Die Bewohner von "Little Morocco" im Londoner Stadtteil North Kensington zeigten sich sehr zuversichtlich, dass die marokkanische Fußballnationalmannschaft, die Atlaslöwen, Senegal im Finale des Afrika-Cups (Afcon) am Sonntag besiegen würde. Die marokkanische Diaspora in der Gegend, die sich um die Golborne Road und den Trellick Tower konzentriert, erwartete einen Sieg, der der Gemeinschaft Einheit und Freude bringen würde.
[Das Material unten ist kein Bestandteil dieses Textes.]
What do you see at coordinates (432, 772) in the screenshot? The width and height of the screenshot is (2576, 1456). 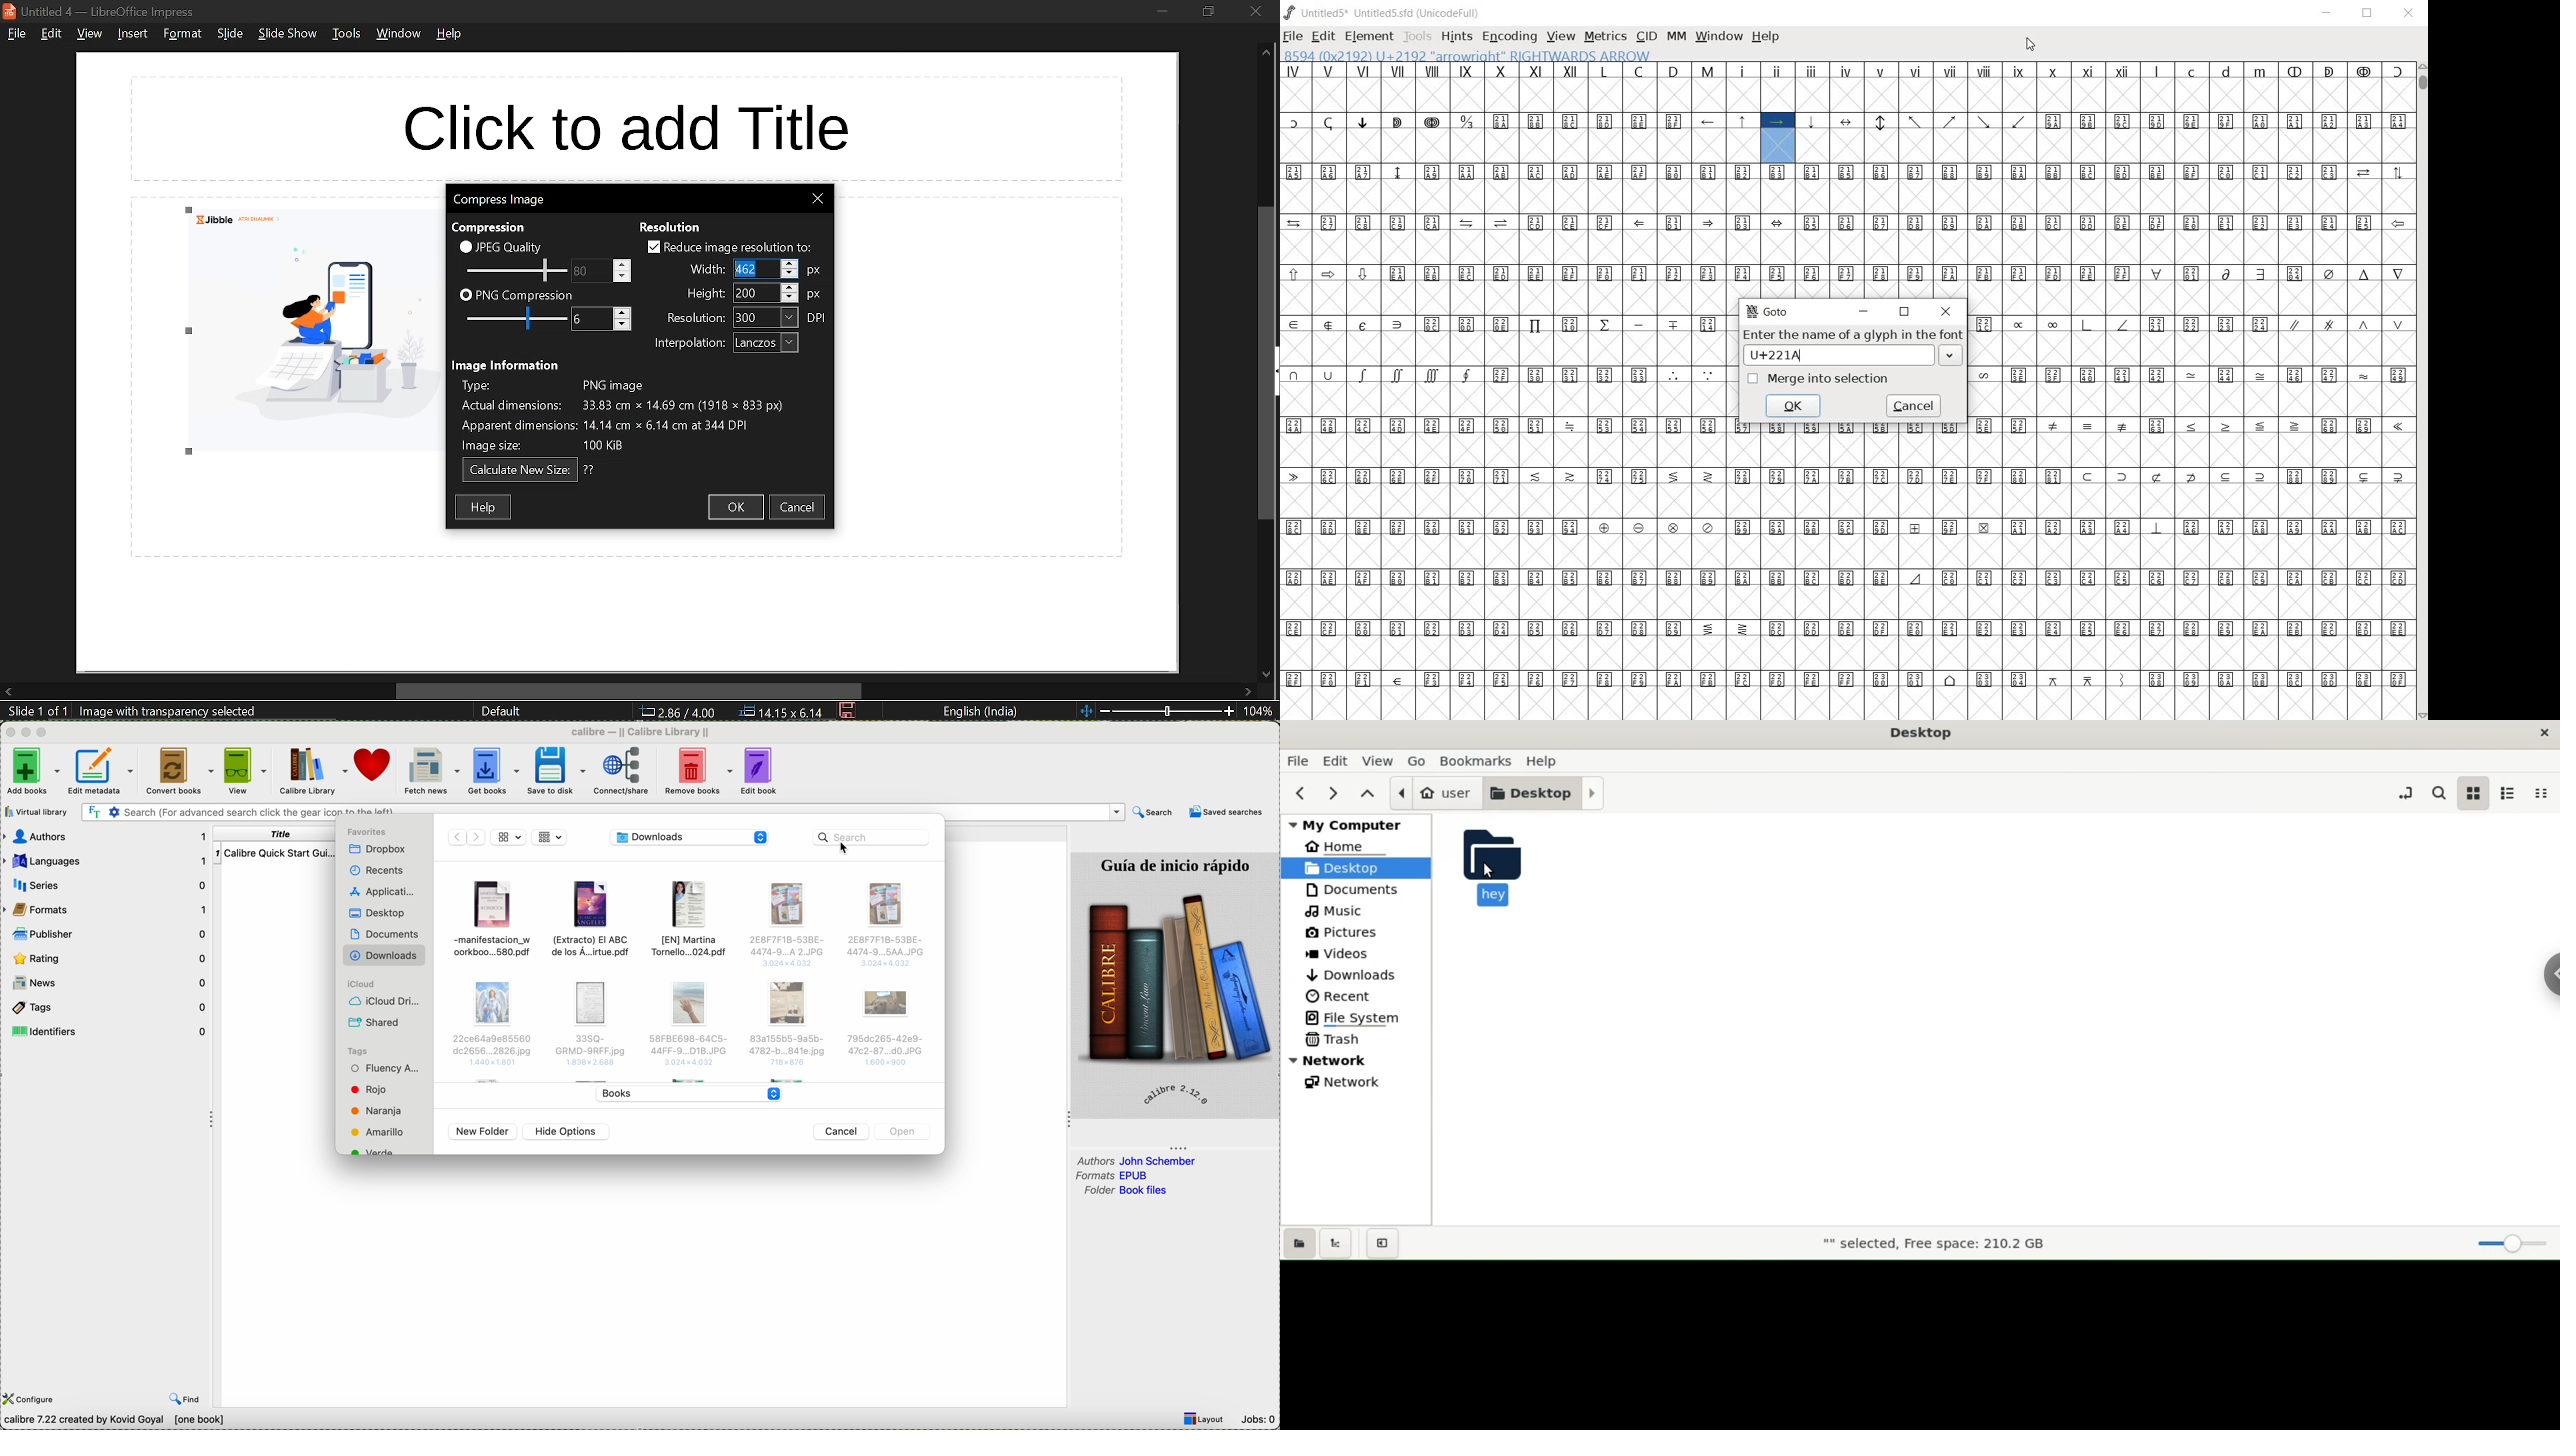 I see `fetch news` at bounding box center [432, 772].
Souad Talsi, die das marokkanische Frauenzentrum Al-Hasaniya am Fuße des Trellick Tower leitet, bemerkte die weitverbreitete Begeisterung. "Es gibt nicht nur eine Begeisterung, sie hat alles andere völlig in den Schatten gestellt", sagte Talsi. Sie betonte die einigende Kraft des Turniers, insbesondere angesichts der aktuellen globalen Ereignisse. "Im Moment gibt es so viel Trübsal und Untergangsstimmung, und die Menschen sind wegen Gaza deprimiert, aber der Fußball hat uns eine Atempause von all dem verschafft. Er hat die marokkanische Diaspora völlig vereint und uns einen Sinn und ein Zugehörigkeitsgefühl gegeben."
Der Afrika-Cup, offiziell CAN, ist der wichtigste internationale Fußballwettbewerb in Afrika. Er wird von der Confédération Africaine de Football (CAF) sanktioniert und wurde erstmals 1957 ausgetragen. Das Turnier findet alle zwei Jahre statt und wechselt sich mit der FIFA Fussball-Weltmeisterschaft ab. Marokko hat das Turnier einmal gewonnen, im Jahr 1976.
Die Vorfreude auf das Afcon-Finale unterstrich das starke Gemeinschaftsgefühl innerhalb der marokkanischen Diaspora in London. Der Fokus der Gemeinschaft liegt nun auf dem Ausgang des Spiels am Sonntag, wobei viele auf einen Sieg hoffen, der ihre kollektive Identität weiter stärken und einen Moment des Feierns bringen würde.